Sans expérience dans la dépollution et la déconstruction de navires, sans infrastructures adaptées (notamment une câle sêche garantissant l'imperméabilité du site), la société Able UK a convaincu l'Etat français pour sa facture - 4 millions d'euros - quand les autres prétendants, plus expérimentés, en demandaient près de dix fois plus. Selon de nombreux experts, le seul désamiantage du Clemenceau coûterait près de 25 millions d'euros si toutes les précautions sanitaires et environnementales étaient respectées.
Pour rappel, le précédent contrat de désamiantage du Clemenceau en 2005 avait coûté près de 4 millions pour en enlever 70 tonnes ! L'inquiétude est forte que la santé et l'environnement soient les premières victimes de ce contrat au rabais.
L'Etat français serait-il incapable de tirer les leçons d'une saga déjà grotesque et coûteuse ?
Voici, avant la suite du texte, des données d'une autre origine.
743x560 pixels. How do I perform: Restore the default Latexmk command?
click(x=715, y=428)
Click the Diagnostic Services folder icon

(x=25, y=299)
Contraint par une mobilisation internationale opposée à l'exportation du Clemenceau en Inde et une décision de suspension du Conseil d'Etat, le Président Chirac avait ordonné le retour du Clemenceau et s'était engagé à la création d'une véritable filière de démantèlement en France ou en Europe. Après la désinformation et l'opacité, l'Etat semblait vouloir jouer la carte de la responsabilité, alors que l'Europe élabore une stratégie communautaire sur ce sujet.
Le chantier d'Hartlepool et la société Able UK ne correspondent pas, loin s'en faut, à cet engagement. Des associations à Hartlepool combattent également contre l'arrivée du Clemenceau, synonyme pour elles de risques sanitaires et d'une pollution accrue dans une zone déjà très contaminée. Au contraire, de nombreuses associations, syndicats, personnalités et élus de l'Ouest de la France militent pour qu'une filière exemplaire soit créée dans cette région, capable de dépolluer et recycler de manière responsable pour la santé et l'environnement les navires en fin de vie. D'autant qu'il n'en manque pas: 47 navires militaires français à démanteler (dont la Jeanne d'Arc) dans les 5 ans qui viennent et, au niveau mondial, près de 2 000 pétroliers à simple coque qui doivent disparaître des océans en 2010.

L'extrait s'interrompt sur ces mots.